Parece pues evidente que la primera medida de adaptación del sector pesquero ante el impacto del cambio climático global debiera ser su ordenamiento, y su apego a la normatividad vigente.

El gobierno del estado de Yucatán ha emprendido medidas plausibles que abonan a este objetivo, si bien descansan en la decisión de aportar una suerte de subsidio paliativo a los pescadores del sector social para enfrentar la temporada de veda del mero. Que estos esfuerzos logren ver superadas las resistencias que un sector amafiado, con arraigadas conductas caciquiles y medievales, está por verse, pero no resta valor al esfuerzo estatal.

Sin embargo, hay que reconocer que el ordenamiento, dada la situación actual de los recursos disponibles, no es suficiente.

Otro camino que habría que recorrer en el estado es el de la construcción y operación eficaz de refugios pesqueros, áreas que, con el consenso comprometido de las comunidades de pescadores, quedaran del todo excluidas a la actividad pesquera, de modo que se pudiera garantizar en ellas la presencia de cantidades relevantes de biomasa, en poblaciones de las especies más interesantes para el sector, de modo tal que el aprovechamiento de los excedentes se realizará únicamente sobre la porción de las poblaciones accesible fuera de los polígonos establecidos como refugio, que debieran incluir superficies considerables de los humedales costeros dominados por manglares, donde se desarrollan porciones importantes de los ciclos de vida de un buen número de especies de interés comercial.

Una vía adicional de adaptación tendría que atravesar por la modificación de equipos y artes de pesca, de modo tal que los miembros del sector cuenten con las herramientas necesarias para lograr acceso a los recursos en sus nuevas áreas de distribución. Y otra medida elemental para contribuir a la adaptación del sector implicaría que una porción significativa de quienes hoy se ostentan pescadores derivara hacia otras actividades económicas relacionadas con su modo de vida como residentes de comunidades costeras, como la maricultura, el turismo, o la pesca deportiva de captura y liberación, para lanzar sólo tres ideas al vuelo.

El problema con estas últimas tres propuestas es que significan un profundo cambio en las conductas de los habitantes de la costa, de manera tal que, si se pretende lograr que sus comunidades resulten resilientes y sustentables en escenarios generados por la actual emergencia climática, tendrán que vencer mecanismos profundamente arraigados de resistencia a adoptar nuevas estrategias de vida y de relación con el paisaje y sus recursos y servicios.
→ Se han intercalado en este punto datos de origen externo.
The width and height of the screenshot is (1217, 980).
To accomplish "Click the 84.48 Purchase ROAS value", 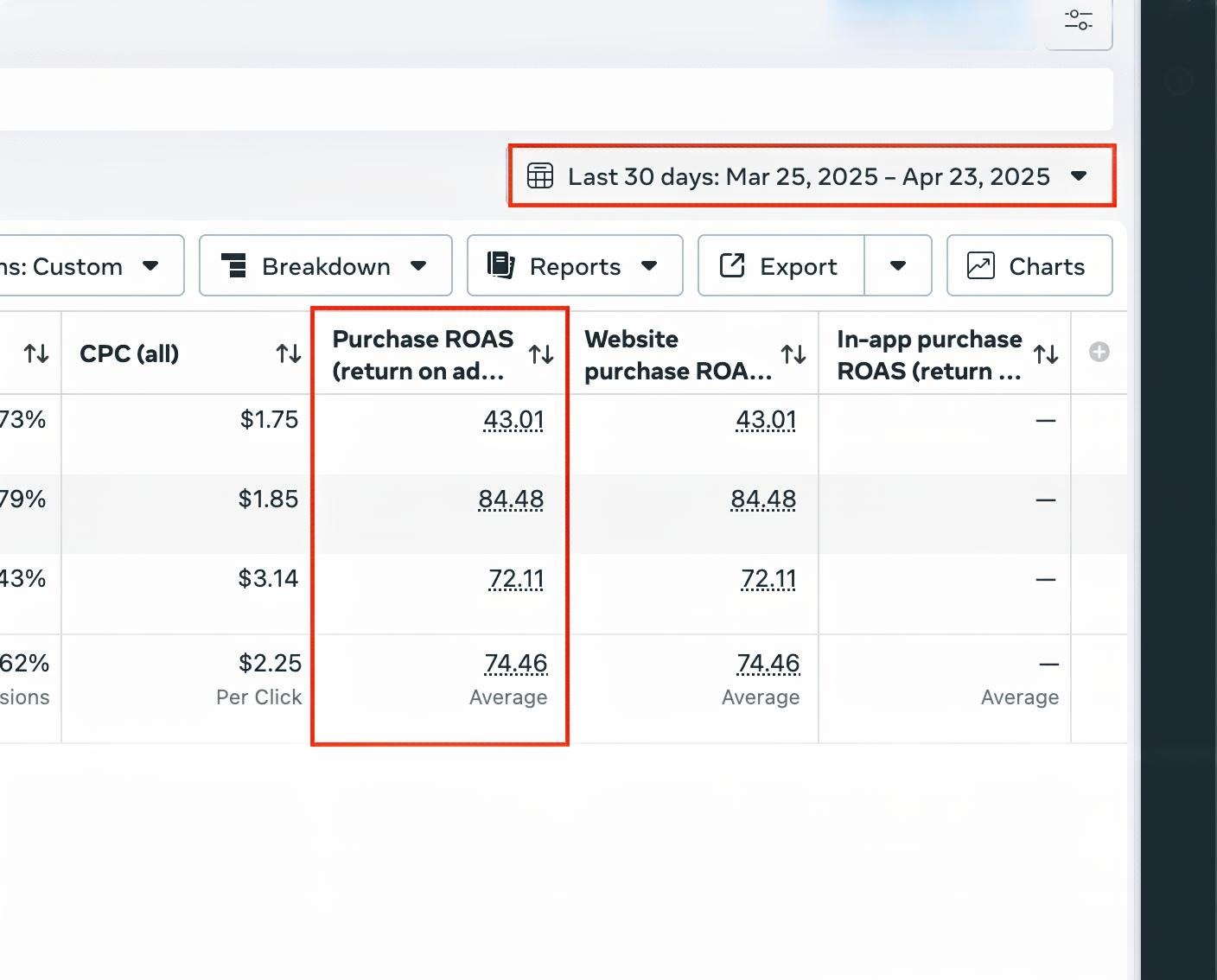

Si tuviese que resumir en una sola palabra lo que se requiere para poder avanzar hacia la adaptación a los cambios generados por la crisis del clima, ésta sería “Educación”. Pero la educación implica plazos con los que no contamos: no se trata solamente de formar nuevas generaciones de pescadores –y en general, de usuarios del paisaje costero– acordes con las condiciones ambientales emergentes, sino que se trata además de modificar las formas en las que los actuales residentes de la costa no agraven, a través de sus conductas, las ya de por sí catastróficas consecuencias de un cambio de envergadura global, cuya mitigación escapa a su capacidad de acción.

Así las cosas, más allá del loable esfuerzo de ordenamiento emprendido por el ejecutivo estatal, se requieren además esfuerzos adicionales en materia de fortalecimiento de las capacidades locales, educación para la adaptación, gobernanza eficaz, gobernabilidad robusta, además de reconstrucción de la economía pesquera y el tejido social de las comunidades de la costa. Un reto más que formidable, que demandará recursos, capacidad profesional, compromiso ético y, por encima y a través de todo, voluntad política.